En novembre 1965, Solange Brand rejoint l’Ambassade de France à Pékin pour occuper un poste de secrétaire. Elle n’a pas vingt ans.
La Chine est alors coupée du monde et très peu de visiteurs étrangers – encore moins d’Occidentaux – y ont accès.
Passionnée par le monde qu’elle découvre et la rue chinoise où elle aime déambuler, elle acquiert un Pentax à Hong Kong et photographie ce qu’elle voit pour tenter de retenir des moments vécus à titre personnel – sans intention et sans savoir que le mouvement de fond qui s’annonce s’inscrira comme un épisode majeur de l’histoire chinoise.
La Révolution culturelle éclate au printemps 1966. Solange Brand voit la folie s’emparer petit à petit des rues ; les jeunes de la campagne découvrent/envahissent la ville ; plus tard, lycéens et étudiants seront envoyés à la campagne. Au début, joie, ferveur de la jeunesse, déplacements à travers le pays, espoir… puis le chaos – affrontements, lynchages, persécutions, humiliations, exécutions. On estime à plusieurs dizaines de millions les victimes de la Révolution culturelle.
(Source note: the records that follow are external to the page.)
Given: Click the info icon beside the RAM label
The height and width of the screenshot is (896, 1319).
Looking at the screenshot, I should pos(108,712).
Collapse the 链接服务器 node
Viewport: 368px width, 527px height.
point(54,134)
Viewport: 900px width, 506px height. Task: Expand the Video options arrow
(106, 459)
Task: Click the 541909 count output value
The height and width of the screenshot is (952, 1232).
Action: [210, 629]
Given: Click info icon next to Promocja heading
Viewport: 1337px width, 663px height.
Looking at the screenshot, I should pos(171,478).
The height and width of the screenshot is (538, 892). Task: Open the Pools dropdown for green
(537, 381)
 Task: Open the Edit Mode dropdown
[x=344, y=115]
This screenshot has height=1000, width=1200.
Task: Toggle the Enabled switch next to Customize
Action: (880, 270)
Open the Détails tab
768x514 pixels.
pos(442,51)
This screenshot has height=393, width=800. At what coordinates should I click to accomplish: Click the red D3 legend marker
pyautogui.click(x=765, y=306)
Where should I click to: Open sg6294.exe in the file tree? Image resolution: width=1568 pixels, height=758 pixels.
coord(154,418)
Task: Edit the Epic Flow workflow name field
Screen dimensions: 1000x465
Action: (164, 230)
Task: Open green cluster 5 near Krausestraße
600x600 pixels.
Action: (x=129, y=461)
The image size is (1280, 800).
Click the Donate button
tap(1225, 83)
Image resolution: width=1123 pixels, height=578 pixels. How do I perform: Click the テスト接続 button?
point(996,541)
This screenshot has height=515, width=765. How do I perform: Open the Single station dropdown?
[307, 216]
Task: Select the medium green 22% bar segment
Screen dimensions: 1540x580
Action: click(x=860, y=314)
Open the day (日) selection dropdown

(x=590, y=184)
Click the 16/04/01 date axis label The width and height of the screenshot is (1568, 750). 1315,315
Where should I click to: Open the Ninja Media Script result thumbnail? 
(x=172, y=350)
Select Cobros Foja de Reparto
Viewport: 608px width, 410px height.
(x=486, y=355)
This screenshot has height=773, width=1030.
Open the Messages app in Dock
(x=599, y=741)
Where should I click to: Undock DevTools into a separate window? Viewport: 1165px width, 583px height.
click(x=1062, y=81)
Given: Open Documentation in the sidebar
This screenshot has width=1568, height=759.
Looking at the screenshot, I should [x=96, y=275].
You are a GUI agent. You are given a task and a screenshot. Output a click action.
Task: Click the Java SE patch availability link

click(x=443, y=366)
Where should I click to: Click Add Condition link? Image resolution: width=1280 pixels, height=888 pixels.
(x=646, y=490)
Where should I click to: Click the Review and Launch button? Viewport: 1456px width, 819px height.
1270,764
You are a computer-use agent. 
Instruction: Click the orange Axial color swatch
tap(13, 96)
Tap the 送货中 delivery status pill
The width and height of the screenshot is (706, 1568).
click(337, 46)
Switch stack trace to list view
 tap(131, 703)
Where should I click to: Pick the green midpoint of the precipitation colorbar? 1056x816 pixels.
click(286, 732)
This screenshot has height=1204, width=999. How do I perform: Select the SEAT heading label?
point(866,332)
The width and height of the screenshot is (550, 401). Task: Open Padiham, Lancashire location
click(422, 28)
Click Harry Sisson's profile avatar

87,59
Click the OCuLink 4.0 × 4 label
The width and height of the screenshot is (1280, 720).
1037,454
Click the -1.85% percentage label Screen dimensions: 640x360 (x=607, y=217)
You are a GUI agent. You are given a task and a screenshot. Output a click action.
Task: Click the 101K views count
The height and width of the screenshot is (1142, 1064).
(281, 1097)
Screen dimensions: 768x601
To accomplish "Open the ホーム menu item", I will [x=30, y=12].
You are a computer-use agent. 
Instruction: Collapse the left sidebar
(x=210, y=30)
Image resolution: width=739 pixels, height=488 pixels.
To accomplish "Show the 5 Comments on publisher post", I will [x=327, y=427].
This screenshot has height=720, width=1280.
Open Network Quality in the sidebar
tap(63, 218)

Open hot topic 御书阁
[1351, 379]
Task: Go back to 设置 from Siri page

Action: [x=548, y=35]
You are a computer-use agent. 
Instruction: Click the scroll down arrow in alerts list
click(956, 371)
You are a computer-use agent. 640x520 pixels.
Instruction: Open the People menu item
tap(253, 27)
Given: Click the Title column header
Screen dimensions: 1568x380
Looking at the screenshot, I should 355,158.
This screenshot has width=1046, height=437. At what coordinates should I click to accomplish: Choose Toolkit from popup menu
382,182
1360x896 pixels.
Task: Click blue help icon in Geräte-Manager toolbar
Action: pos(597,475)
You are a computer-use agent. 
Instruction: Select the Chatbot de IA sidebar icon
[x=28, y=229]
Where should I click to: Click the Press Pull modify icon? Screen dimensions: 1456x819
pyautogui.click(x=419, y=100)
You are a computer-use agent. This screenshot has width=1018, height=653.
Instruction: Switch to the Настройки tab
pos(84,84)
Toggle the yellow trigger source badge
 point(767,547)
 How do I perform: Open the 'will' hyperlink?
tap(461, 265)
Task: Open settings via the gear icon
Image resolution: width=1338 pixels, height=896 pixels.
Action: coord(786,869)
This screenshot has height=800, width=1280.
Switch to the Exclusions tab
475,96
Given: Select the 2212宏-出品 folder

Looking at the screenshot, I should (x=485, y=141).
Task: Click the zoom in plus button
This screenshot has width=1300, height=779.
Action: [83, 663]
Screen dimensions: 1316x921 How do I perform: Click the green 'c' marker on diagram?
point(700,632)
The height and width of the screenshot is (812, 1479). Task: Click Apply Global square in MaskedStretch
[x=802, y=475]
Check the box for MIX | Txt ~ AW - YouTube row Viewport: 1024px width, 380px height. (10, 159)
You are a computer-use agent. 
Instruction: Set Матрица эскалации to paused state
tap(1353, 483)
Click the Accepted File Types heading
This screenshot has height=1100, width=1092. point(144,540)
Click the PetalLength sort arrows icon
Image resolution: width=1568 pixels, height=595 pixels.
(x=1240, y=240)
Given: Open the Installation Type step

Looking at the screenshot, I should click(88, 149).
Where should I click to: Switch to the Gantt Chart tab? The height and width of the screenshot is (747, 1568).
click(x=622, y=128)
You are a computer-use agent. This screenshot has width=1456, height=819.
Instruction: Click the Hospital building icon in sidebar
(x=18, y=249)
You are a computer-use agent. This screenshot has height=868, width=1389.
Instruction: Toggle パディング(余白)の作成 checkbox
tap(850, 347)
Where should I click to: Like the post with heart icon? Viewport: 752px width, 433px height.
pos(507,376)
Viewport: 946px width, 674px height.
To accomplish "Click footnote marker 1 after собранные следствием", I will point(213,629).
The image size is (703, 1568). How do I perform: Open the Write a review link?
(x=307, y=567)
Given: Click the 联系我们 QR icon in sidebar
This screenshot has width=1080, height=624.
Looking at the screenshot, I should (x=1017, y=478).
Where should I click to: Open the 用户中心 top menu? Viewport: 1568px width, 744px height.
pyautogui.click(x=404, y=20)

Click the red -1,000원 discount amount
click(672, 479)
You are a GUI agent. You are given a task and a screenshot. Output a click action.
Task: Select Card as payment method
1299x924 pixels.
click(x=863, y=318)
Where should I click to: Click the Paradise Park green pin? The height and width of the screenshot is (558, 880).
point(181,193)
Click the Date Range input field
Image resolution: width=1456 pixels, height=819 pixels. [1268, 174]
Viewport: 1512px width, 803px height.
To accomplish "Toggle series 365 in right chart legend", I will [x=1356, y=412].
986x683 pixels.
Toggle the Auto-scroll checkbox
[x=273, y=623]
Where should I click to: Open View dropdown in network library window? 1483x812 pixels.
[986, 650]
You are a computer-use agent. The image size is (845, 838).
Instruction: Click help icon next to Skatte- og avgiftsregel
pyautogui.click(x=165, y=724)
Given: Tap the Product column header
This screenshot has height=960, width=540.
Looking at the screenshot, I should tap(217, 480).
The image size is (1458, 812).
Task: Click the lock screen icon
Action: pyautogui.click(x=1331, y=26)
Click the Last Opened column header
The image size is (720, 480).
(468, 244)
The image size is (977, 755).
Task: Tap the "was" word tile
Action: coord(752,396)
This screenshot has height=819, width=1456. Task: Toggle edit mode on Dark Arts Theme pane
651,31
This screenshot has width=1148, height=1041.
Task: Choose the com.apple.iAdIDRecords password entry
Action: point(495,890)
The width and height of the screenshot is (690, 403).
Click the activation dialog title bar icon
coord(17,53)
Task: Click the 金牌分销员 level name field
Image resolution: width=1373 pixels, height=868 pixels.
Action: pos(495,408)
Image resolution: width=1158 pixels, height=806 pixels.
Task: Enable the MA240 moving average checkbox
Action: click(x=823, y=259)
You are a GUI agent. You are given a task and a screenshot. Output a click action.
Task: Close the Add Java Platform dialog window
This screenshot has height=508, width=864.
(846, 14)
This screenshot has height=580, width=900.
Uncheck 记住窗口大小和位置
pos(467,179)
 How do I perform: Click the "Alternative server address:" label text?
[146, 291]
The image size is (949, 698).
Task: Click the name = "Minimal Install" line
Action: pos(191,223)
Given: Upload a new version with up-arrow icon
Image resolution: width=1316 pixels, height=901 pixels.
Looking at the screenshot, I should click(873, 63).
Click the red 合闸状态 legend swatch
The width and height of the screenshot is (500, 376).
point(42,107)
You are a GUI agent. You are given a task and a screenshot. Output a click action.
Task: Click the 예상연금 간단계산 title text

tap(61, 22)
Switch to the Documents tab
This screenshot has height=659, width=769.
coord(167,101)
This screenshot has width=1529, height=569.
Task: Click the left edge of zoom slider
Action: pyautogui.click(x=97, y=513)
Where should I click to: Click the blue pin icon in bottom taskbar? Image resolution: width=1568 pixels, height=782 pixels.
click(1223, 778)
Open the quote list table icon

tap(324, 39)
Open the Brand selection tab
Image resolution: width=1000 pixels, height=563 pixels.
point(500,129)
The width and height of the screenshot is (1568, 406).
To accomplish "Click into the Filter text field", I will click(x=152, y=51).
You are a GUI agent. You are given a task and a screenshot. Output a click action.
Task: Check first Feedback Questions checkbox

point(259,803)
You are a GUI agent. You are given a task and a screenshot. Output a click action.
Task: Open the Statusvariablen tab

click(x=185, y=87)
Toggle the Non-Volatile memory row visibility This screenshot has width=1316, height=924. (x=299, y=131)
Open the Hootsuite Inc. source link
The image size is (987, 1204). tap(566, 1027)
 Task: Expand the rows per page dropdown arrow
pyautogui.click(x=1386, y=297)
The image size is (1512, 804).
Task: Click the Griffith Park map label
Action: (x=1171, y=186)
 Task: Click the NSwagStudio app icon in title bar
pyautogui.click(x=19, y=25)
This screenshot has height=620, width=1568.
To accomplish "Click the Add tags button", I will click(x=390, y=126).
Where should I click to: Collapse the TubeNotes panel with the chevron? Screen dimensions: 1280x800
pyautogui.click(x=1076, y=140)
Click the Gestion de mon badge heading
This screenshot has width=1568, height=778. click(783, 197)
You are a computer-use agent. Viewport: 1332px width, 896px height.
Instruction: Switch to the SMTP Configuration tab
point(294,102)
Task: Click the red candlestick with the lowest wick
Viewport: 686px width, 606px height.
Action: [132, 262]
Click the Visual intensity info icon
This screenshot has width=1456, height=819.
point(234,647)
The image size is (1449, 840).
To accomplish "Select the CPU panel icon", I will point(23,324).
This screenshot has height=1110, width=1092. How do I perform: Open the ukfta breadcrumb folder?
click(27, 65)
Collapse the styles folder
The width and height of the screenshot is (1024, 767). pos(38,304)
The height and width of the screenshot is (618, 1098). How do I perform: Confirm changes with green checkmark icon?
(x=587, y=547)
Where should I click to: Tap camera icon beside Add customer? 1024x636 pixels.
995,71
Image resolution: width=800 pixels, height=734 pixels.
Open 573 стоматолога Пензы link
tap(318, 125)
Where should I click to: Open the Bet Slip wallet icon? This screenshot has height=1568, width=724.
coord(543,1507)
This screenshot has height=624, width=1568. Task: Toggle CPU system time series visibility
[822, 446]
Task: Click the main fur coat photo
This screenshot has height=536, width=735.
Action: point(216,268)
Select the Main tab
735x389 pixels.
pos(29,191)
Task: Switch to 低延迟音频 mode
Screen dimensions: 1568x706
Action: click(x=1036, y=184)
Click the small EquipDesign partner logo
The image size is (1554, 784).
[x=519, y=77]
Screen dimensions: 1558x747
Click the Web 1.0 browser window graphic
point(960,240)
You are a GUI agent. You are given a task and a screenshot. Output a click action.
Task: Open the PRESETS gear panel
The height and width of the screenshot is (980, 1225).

Née de la conjonction du projet de Mao de reprendre le pouvoir et de la crise sociale issue du Grand bond en avant, cette période de l’Histoire – “les dix années noires” (1966-1976) – n’a toujours pas trouvé sa place dans le discours officiel et est souvent refoulée par les victimes elles-mêmes. Mémoire douloureuse, difficile transmission…
Les photos de Solange Brand ne rendent pas compte de la face sombre et des horreurs de la Révolution culturelle. “Je n’en ai pas été témoin direct, dit-elle, cette réalité n’est devenue tangible que plus tard, à mon retour en France. Comme toutes les photos, elles ne montrent qu’un fragment de réalité et ne prennent sens que légendées et remises dans un contexte.”
Regard personnel qui ne prétend pas être un reportage sur la Révolution culturelle, ces photographies constituent un document précieux : en dehors de la propagande officielle, rares sont les images en couleur évoquant cette époque.
En 2022, la Bibliothèque nationale de France fait l’acquisition de neuf photos pour figurer dans les collections publiques, sur un choix d’Héloïse Conesa, conservatrice du patrimoine chargée de la photographie contemporaine.